E não há armas de alarme, sob pena de evidente contradição nos próprios termos.
Acresce que o disposto no art. 4º do Dec.-Lei nº 48/95, de 15/03.
Para efeito do disposto no Código Penal, considera-se arma qualquer instrumento, ainda que de aplicação definida, que seja utilizado como meio de agressão ou que possa ser utilizado para esse fim, reforça o entendimento que defendemos se atentarmos que na expressão meio de agressão se integram as armas apelidadas de próprias como as impróprias (desde que sejam, ou possam ser, utilizadas como meio de agressão), mas que naquela expressão já não parece poder integrar-se um instrumento que apenas tenha aptidão para intimidar.
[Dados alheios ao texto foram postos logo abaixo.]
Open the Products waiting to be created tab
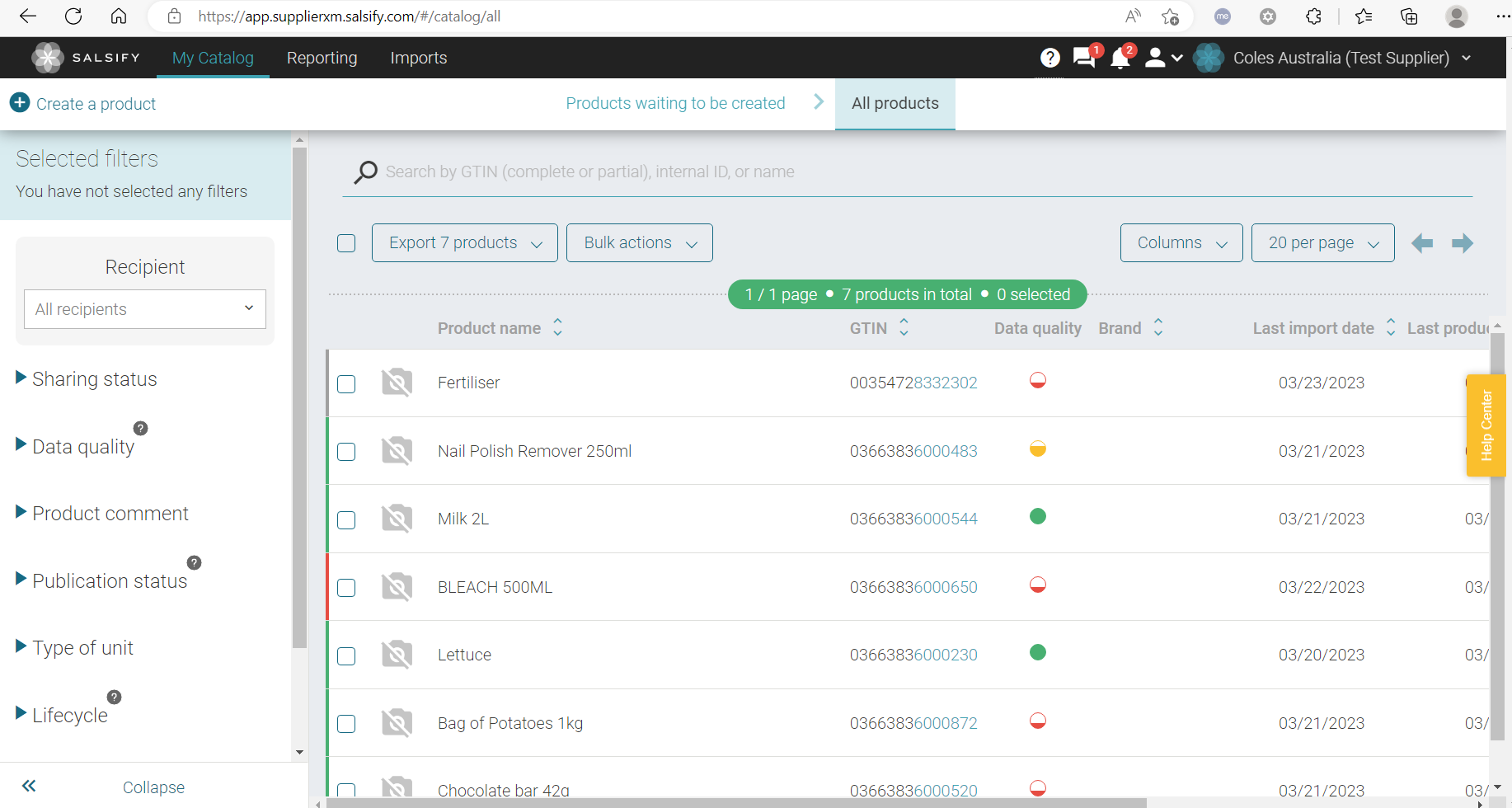This screenshot has height=808, width=1512. (675, 103)
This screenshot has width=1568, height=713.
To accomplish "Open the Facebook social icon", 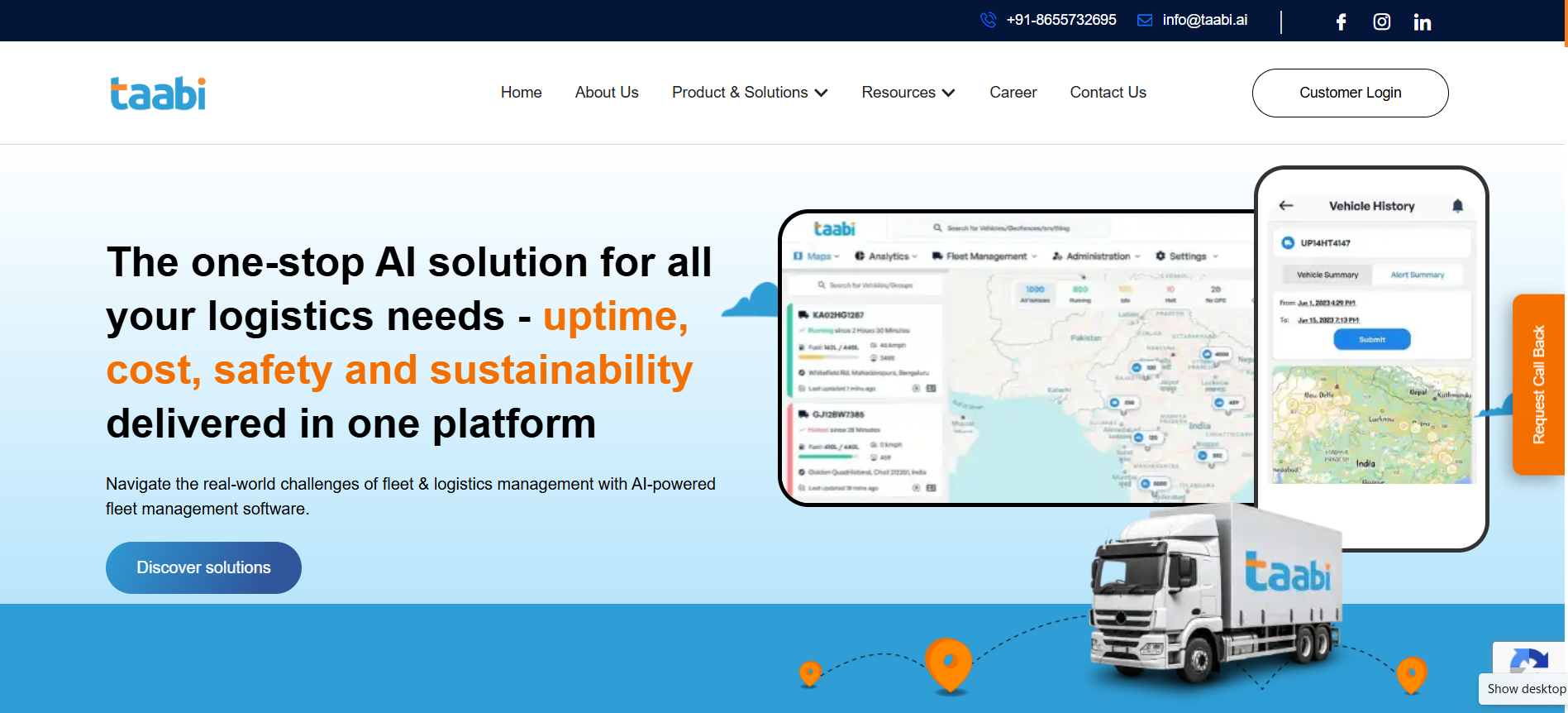I will [1341, 22].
Tudo, pois, a apontar no sentido de arma entendida como instrumento com capacidade vulnerante e não apenas intimadora.
Por último, como no crime de furto qualificado, p.e p. pelo art. 204º nº 2, al. f) do C.P., é circunstância elemento trazer agente, no momento do crime, arma aparente ou oculta, sempre será de exigir que o dolo do agente seja integrado pelo conhecimento do porte de um instrumento que, também para ele, constitua uma arma.
Em conclusão, se o agente, quando da prática do crime de furto, trouxer uma pistola de alarme (de brinquedo ou de sabão) - aparente ou oculta -, tal facto não integra a circunstância prevista na al. f), do nº 2, do referido art. 204º

Quanto à alternativa preconizada pelo Digno Recorrente de que a factualidade provada é susceptível de integrar o crime de roubo qualificado previsto pelo art. 210º, nº 2, al.b), com referência ao art. 204º, nº 1, al. e), ambos do Cód. Penal, a Exmª Procuradora-Geral Adjunta entende não lhe assistir razão dado que não consta da factualidade provada que, para abrir a caixa registadora, tenha sido activado mecanismo específico - especialmente destinado à sua segurança, usualmente denominado chave -, antes dela decorre que a empregada do supermercado se limitou a abrir a caixa registadora.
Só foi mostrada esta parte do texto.